When he first arrived on the island in 1999, Ross came with his then-15-year-old daughter, who enrolled at Nantucket High School. Ross had already made his mark in the music industry, playing lead guitar for Lou Reed in the 1970s, then recording and playing with The Wailers in the 1980s, along with guitar greats like Mick Ronson and Rick Derringer.
So when he got to Nantucket, Ross tried to carve out a niche for himself in the island’s music scene. But back then, things were a lot different in terms of the opportunities available to musicians.
“I came with three horses, a pile of guitars and equipment thinking I was going to retire here,” Ross said. “The island got its claws into me. But at the time there were no acoustic venues, no places to play live music except for The Chicken Box and The Muse. And The Rose and Crown had stuff occasionally.”
So Ross set out to change that. He started playing Sunday afternoon acoustic sets at the former Eat Fire Spring Cafe on Old South Wharf as well as at the Starlight Theatre and Cafe on North Union Street which would eventually become his all-time favorite venue to play on Nantucket.
“It was intimate, but it was big enough to accommodate playing out there under the grape arbor,” Ross said. “We basically created the protocol there. We cheated a little bit, we put the speaker on the roof and people would hear it from up the street and come down from everywhere.”

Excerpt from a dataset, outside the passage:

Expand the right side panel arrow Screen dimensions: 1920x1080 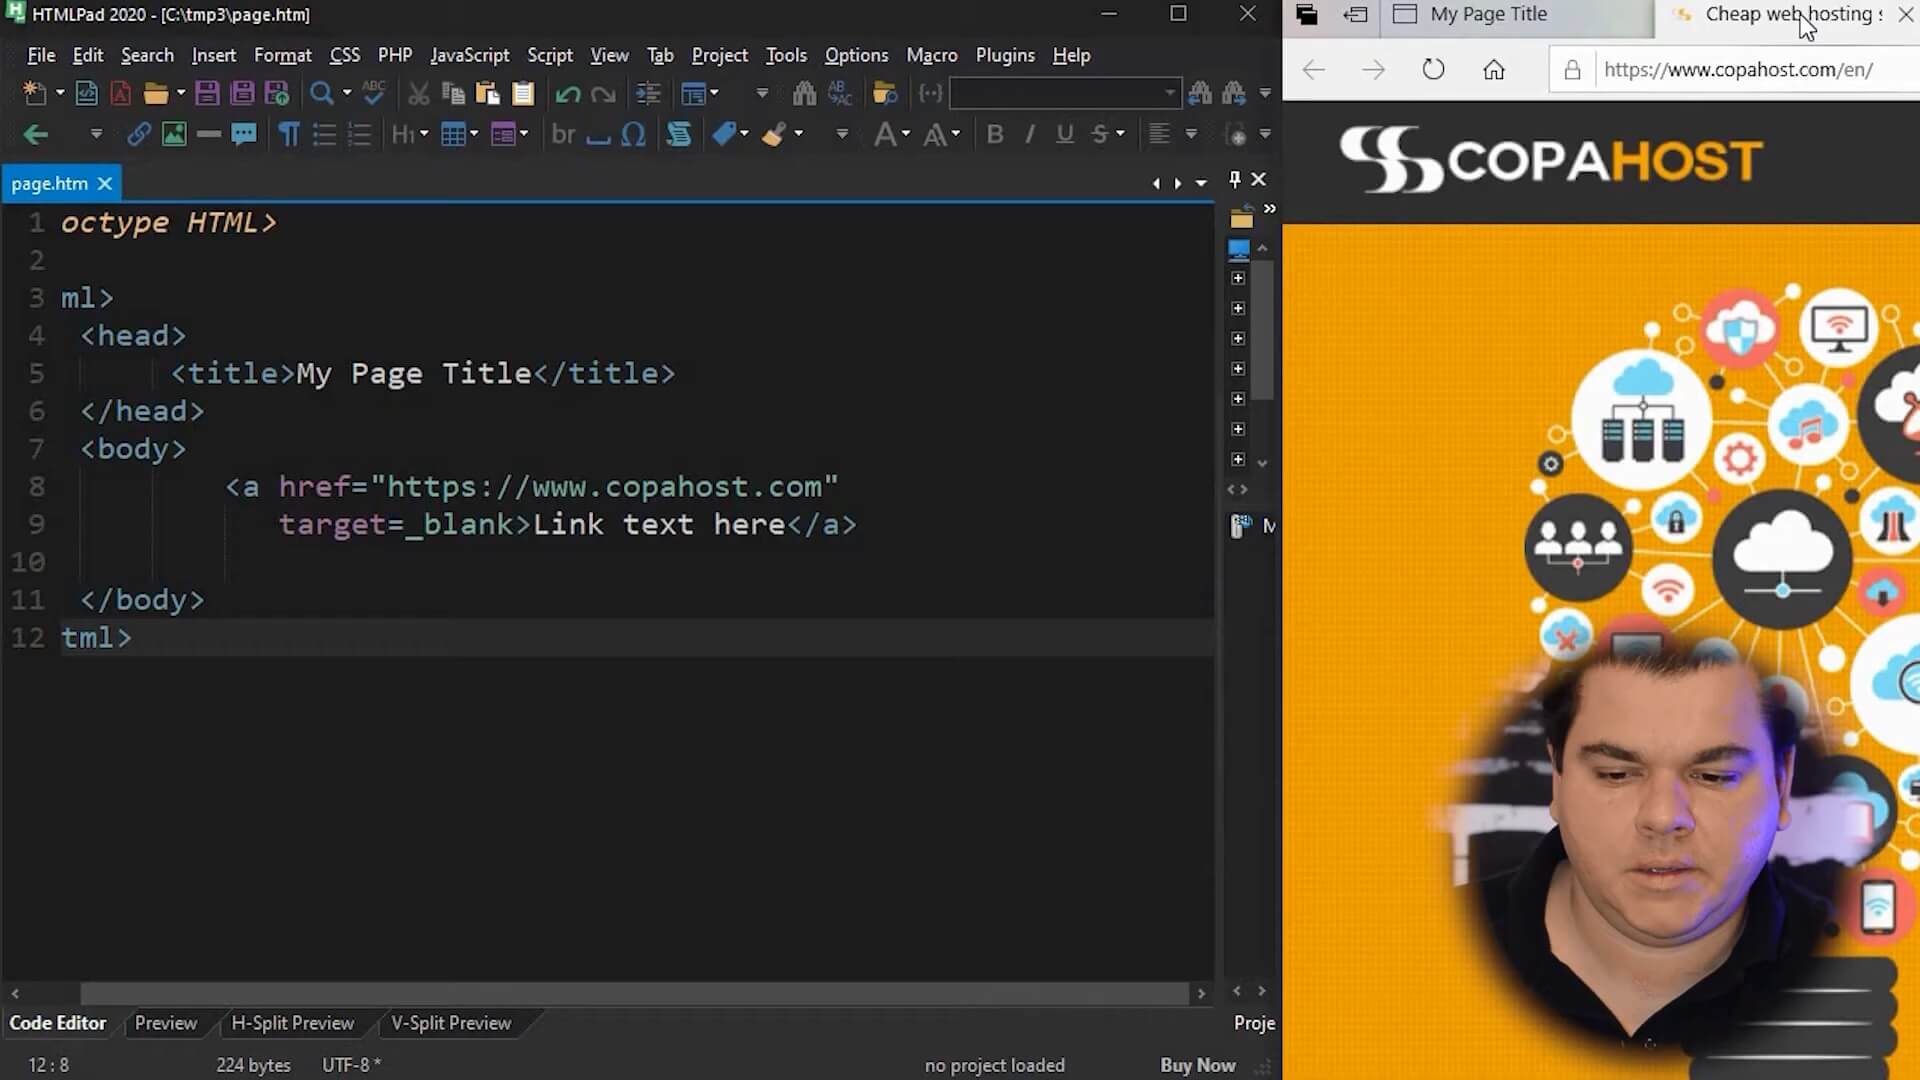(x=1269, y=207)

From there, Ross said, “It snowballed. Eat Fire, to Starlight, and then out to the brewery. We would sit in the bushes and play for beer. There was no infrastructure but we created some there. Then the guys from Millie’s came. One by one we established all these acoustic venues. Now it’s a music mecca. It really is.”
Ross mentioned some of the names of the many talented musicians who he played with over the years on Nantucket - people like Travis Richard, Jake Vohs, Joel Finn, Floyd Kellogg, Michael Kopko, Tom Stoddart, and the late Andy Bullington - too many to recall them all, he said.
“There’s so much talent now, and there was so much talent then but it was treated very cavalierly - no one got paid to do anything,” he said. “I think what my contribution was was establishing that you had to pay musicians to play.”
The lineups and names of Ross’s Nantucket bands changed numerous times over the years - The Socks, The Atlantics, The Jeff Ross Band, and Fish Belly White, to name a few. At the peak, he was playing 10 gigs per week, from acoustic sets to weddings to some of the island’s larger venues.
“My favorite thing is when people would come into the Starlight and I would look up and recognize them and I wouldn’t know their names but I would remember their first dance songs,” Ross said. “People allowed me into their lives.”
These days, you can catch Ross regularly at The Sandbar and Millie’s out in Madaket, at least for the next month or so. Even if nothing materializes in terms of a new place to rent and he loses his home base on Nantucket, Ross said he hopes to have the opportunity to return and play during the summer.
“I will not abandon my families: Nick and George at the Sandbar, I love those guys,” Ross said. “They say they want me back and I’m going to do everything I can to be back. Same with Millie’s and any of the places that afforded me these opportunities.”